Why Historical Novelists Love Research (We Really, Really do!)

One of my favorite things about writing historical fiction is the research.  I know this sounds a lot like homework, but stick with me, I’m not as crazy as I sound. To a historical novelist, research is like going on an archeological dig. Instead of soil, we sift through photos, museum archives, and books until, finally, we unearth our story’s elements.  Historical details, minor or major, can provide an exotic backdrop, give us new insight into our characters, and even spin the tale in a direction we never considered.

Whenever I order a new book, I wonder what treasures are waiting for me between those covers.  I’m happy to say I have many, many books.  I have a few on my Kindle and I’ve checked out some from libraries, but I prefer to have my own copies, which, yes, can be expensive, but I like to see them on my bookshelves, lined up, waiting to provide assistance.  And during the copyedit phase, I can go back and check my facts right away.

This is only a small representation of my research library!

The more obscure the books the better.  How illnesses were cured in the 18th century? That’s for me.  A book of Edwardian and Victorian fashion plates?  Grabby hands. I even love encyclopedias. A complete history of the social life in Victorian England? Overnight shipping, please!

A few of my books about Edwardian and Victorian fashion.

A few of my books about Edwardian and Victorian fashion.

For A MAD, WICKED FOLLY, I wanted to know what it was like to be an art model, so I found an actual art model’s handbook, which talked about the issues models face.  And then I found another called MODELING LIFE: ART MODELS SPEAK ABOUT NUDITY, SEXUALITY, AND THE CREATIVE PROCESS, and what really amazed me was the cover.  It’s a group photo of an art class, taken in 1908, a year before my story takes place.  The teacher and his art students (all male) stand around their art model (a nude female about my character Vicky’s age).  I felt like I was looking at my characters.  So remarkable.  And then I found an astonishing image in a book I bought about the English village of Rye.  It was of a young female art model, about Vicky’s age, posing nude.  For all of those who say an Edwardian teen would never pose nude, I say ha! Here it is the proof. (That’s another thing research can do: provide evidence.)

Some awesome art books

Some awesome art books

The adolescent art model in Rye, 1909

I also wanted to learn about how girls were treated in the Edwardian era and how the suffrage movement fit into their lives.  Were there teen suffragettes?  Yes.
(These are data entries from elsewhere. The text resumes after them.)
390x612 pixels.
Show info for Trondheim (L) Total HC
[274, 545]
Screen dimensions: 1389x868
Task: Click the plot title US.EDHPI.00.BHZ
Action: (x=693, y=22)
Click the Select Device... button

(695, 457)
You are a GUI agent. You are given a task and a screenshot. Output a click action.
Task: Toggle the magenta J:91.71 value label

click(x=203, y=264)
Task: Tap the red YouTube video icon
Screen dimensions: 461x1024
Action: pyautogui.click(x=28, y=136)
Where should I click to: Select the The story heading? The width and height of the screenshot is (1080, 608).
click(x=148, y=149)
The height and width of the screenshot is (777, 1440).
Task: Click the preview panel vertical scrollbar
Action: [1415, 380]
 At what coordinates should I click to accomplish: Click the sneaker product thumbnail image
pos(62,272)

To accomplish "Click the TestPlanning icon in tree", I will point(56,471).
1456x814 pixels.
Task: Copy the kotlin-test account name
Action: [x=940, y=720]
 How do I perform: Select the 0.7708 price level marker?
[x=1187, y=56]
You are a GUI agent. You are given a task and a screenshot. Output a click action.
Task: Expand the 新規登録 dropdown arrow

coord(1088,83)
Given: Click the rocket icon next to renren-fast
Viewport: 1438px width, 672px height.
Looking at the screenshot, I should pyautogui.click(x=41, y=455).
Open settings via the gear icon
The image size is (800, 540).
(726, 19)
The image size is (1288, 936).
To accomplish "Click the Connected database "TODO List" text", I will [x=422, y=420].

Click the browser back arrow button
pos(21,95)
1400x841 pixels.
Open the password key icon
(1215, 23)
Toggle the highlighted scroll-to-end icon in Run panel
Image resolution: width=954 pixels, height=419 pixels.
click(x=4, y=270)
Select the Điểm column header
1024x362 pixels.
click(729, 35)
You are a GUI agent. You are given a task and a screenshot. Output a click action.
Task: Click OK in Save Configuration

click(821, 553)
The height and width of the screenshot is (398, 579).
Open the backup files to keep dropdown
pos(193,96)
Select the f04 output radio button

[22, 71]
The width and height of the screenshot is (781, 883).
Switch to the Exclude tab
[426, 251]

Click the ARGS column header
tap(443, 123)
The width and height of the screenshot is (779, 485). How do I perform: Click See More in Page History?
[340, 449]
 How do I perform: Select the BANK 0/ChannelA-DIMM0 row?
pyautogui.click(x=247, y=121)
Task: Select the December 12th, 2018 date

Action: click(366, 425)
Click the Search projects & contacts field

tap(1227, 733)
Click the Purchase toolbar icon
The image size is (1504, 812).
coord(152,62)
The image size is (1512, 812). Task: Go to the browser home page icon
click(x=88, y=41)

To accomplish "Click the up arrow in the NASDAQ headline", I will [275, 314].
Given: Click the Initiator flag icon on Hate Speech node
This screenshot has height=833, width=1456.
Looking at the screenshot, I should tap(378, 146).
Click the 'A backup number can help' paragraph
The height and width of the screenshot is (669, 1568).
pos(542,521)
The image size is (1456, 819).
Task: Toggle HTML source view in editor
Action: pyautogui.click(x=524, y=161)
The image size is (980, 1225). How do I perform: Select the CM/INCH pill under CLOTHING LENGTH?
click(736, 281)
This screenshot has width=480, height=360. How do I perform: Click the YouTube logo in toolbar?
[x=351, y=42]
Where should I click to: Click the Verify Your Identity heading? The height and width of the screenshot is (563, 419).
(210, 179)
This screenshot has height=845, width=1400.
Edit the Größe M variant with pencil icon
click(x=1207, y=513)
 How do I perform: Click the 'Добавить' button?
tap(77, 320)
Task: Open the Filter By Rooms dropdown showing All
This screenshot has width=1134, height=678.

Dora Thewliss, the baby suffragette, was only 16 when she was arrested and sent to jail. And what about the fashion?  How was that changing? And what did it say about society?  It turned out that upper class women wore clothes that required servants, so lower class women had a different kind of style.  But women of all classes were starting to choose more comfortable clothing, such as the tailormade, a play on a man’s suit.

My favorite books about women’s suffrage. That’s Dora Thewliss on the bottom left. Isn’t she badass?

All this I learned from research, and all of this provided me with the pieces I needed to bring Vicky’s life together.  So yes, research is fun.  And I can’t wait to get started on my next project.  I’ve already started collecting books.  My latest find? LADIES OF THE FIELD: EARLY WOMEN ARCHEOLOGISTS AND THEIR SEARCH FOR ADVENTURE.  I wonder what I’ll dig up?

About Sharon Biggs Waller

I'm the author of A MAD, WICKED FOLLY (Viking, Penguin Jan 2014) and THE ORIGINAL HORSE BIBLE (i5 Publishing). Visit me at www.sharonbiggswaller.com.

6 thoughts on “Why Historical Novelists Love Research (We Really, Really do!)

  1. Sharon, I’ve just started a historical novel and am now knee deep in books on 17th century France. Loved the post and your examples!

  2. Thanks so much, I.W.! 17th century France is a wonderful choice.

  3. I’d love to hear about the specifics of research for your CCCers. Do you research exclusively for a time before writing? Do you have a sense of a story before you begin or simply an era, etc.? How do you plan for/schedule this part of the writing process?


    • J says:

      I research as I go. It’s hard to know what you need to know until you need to know it. And it helps keep me in place, if that makes sense.

  4. I love to learn the historical facts and I do the research to try and get it right. Imagine my chagrin when I found a blooper in my first book The Fencing Master’s Daughter, I am posting an article about it myself. Very well written article and beautifully illustrated.

  5. Hi Caroline,
    I start out by imagining the story in my mind. I start thinking about the world my character will live in and how she will look, and then I go in search of the information I need. I’ll start broadly and then narrow down. So I’ll start with the era just to learn what it was like, and then I’ll research smaller details. Right now I need to learn about clipper ships, so I’m on the hunt for books about them. I’m constantly researching, though, all through the story.